⟨
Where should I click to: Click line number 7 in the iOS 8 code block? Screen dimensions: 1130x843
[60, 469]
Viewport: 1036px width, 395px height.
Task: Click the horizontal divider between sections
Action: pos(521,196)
⟩
Exact copies of every record are required.

Where should I click to: Click line number 7 in the iOS 8 code block? Screen dimensions: 1130x843
[60, 469]
Viewport: 1036px width, 395px height.
Task: Click the horizontal divider between sections
Action: pos(521,196)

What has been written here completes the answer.